> What to do
Lines with the string "computer" in the data below: report how many there are, and write nothing but the number.

(Pixel coordinate grounding data)
◆ ◆ ◆ ◆ ◆ ◆ ◆
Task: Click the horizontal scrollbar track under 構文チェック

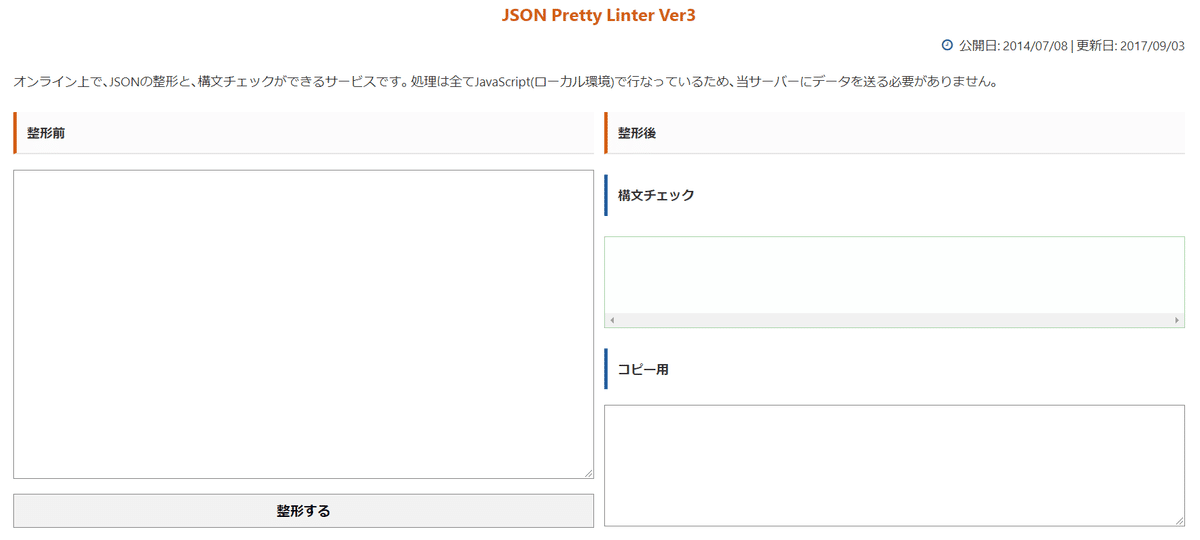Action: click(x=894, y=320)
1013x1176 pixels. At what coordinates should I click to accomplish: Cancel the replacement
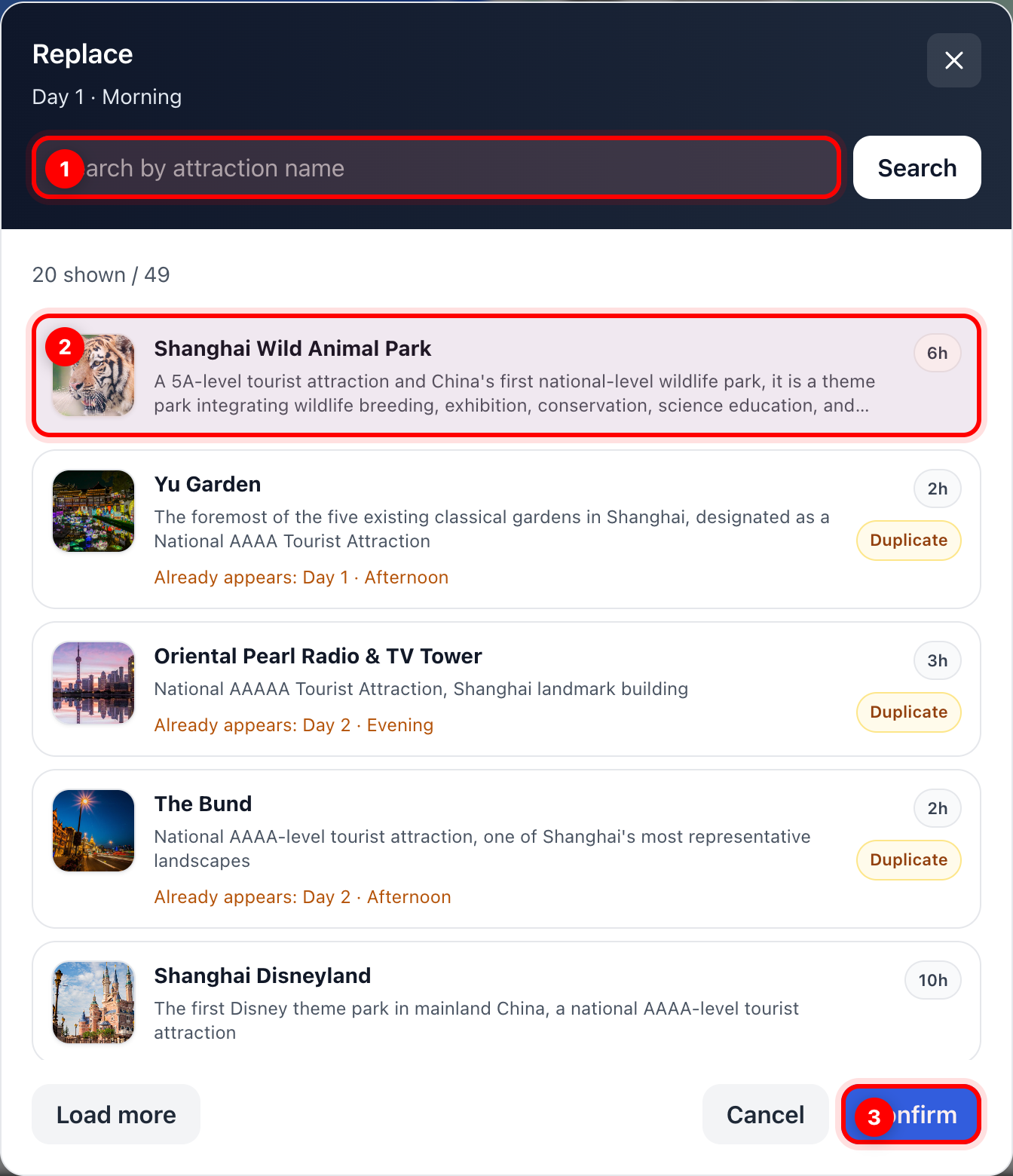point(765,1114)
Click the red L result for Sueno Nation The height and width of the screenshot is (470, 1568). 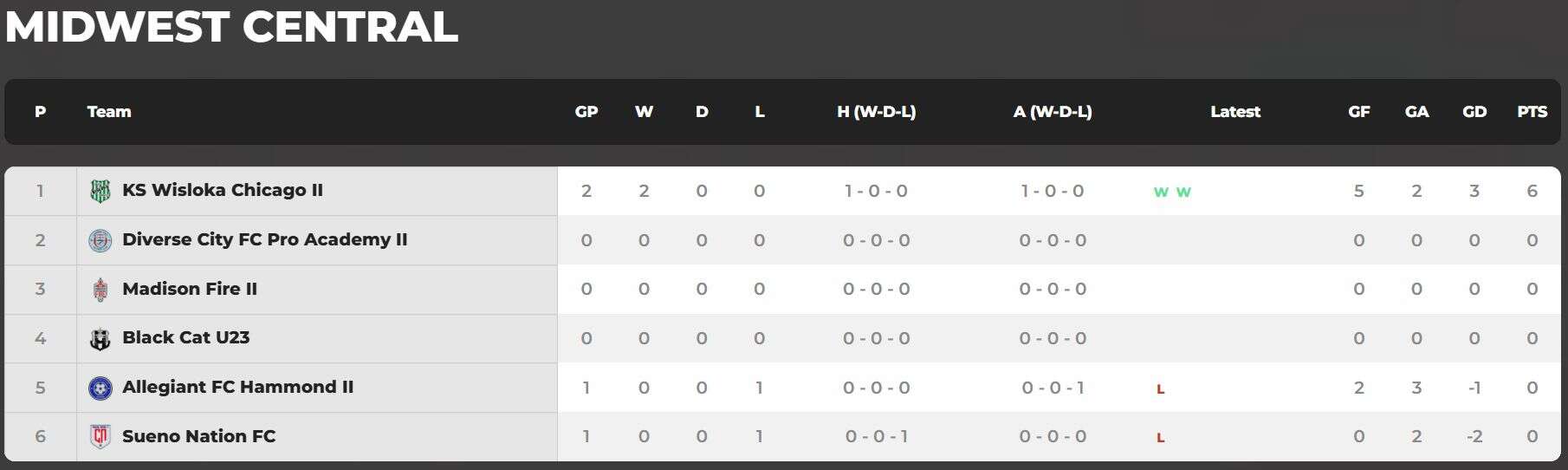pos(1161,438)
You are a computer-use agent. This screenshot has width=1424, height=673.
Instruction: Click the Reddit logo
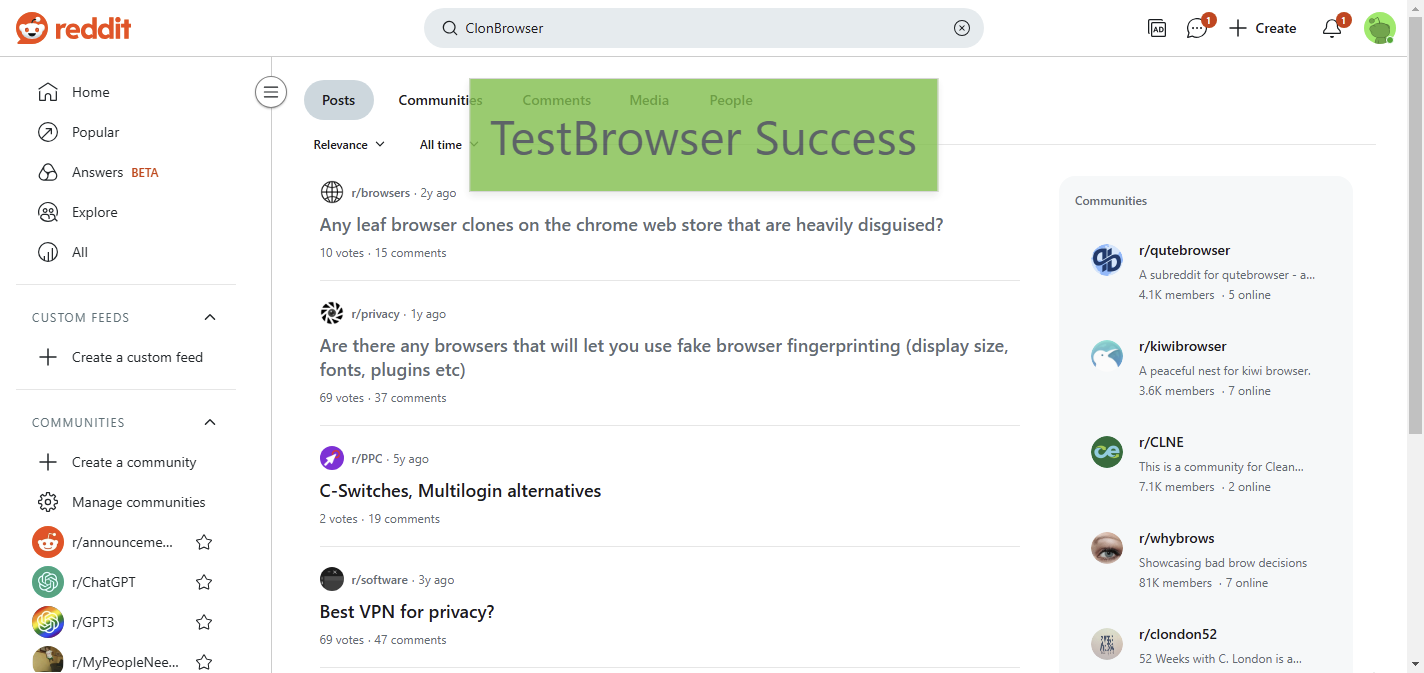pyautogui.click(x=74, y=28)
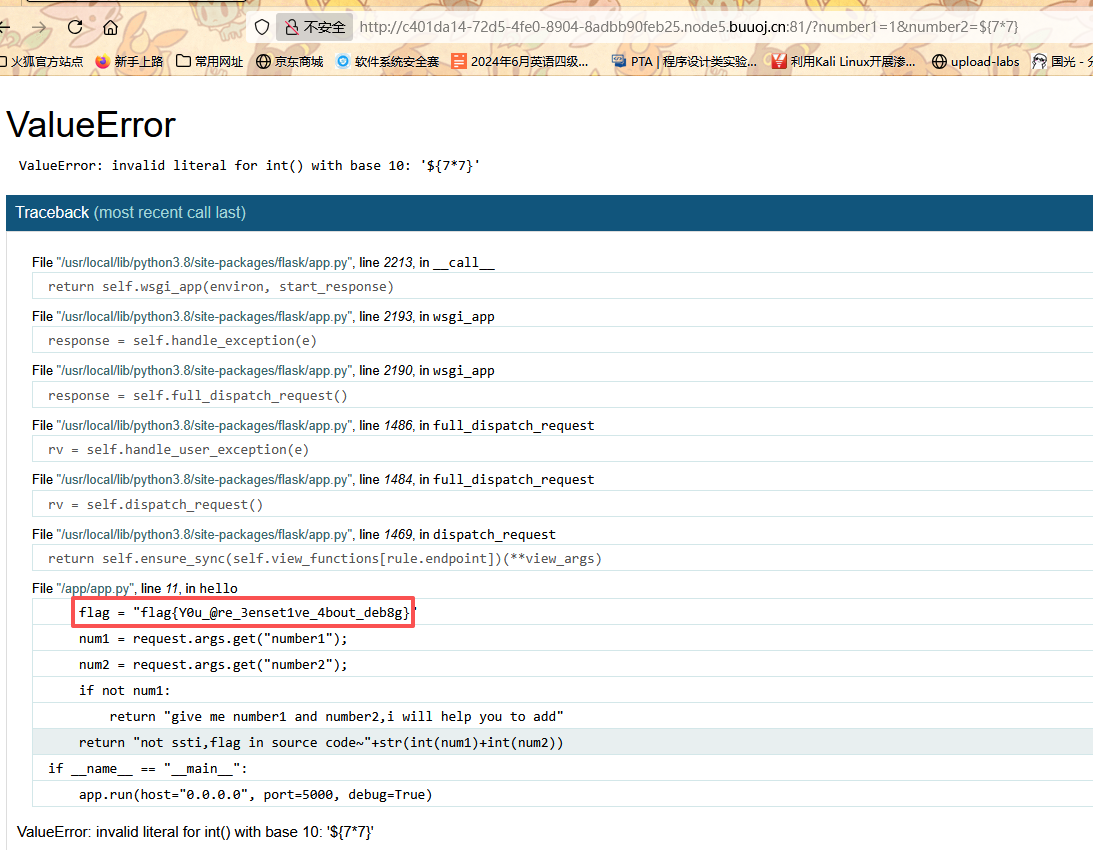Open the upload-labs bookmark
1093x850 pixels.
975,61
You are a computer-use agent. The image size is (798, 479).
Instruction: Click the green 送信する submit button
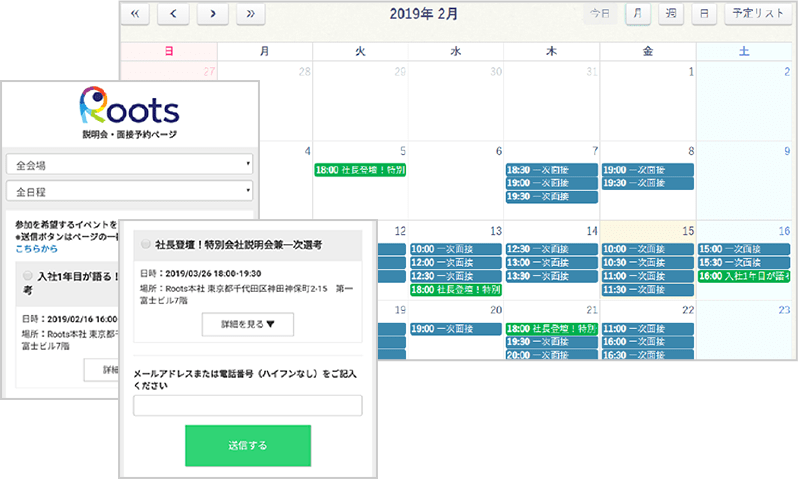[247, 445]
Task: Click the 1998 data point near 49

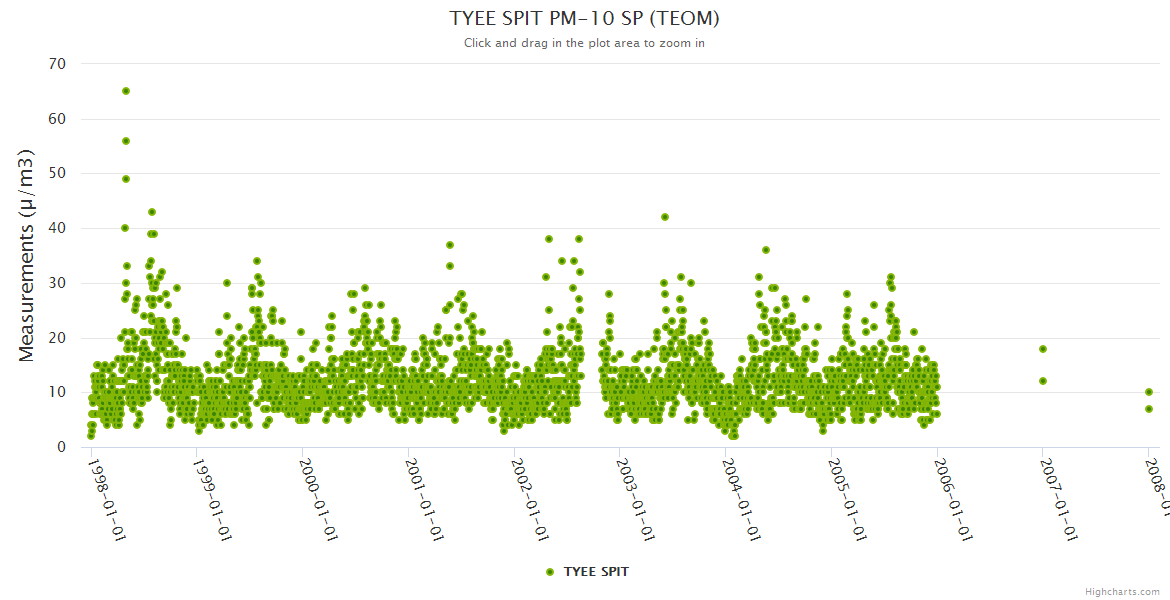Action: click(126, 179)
◆ ◆ ◆ ◆ ◆ ◆ ◆
> Exercise response
2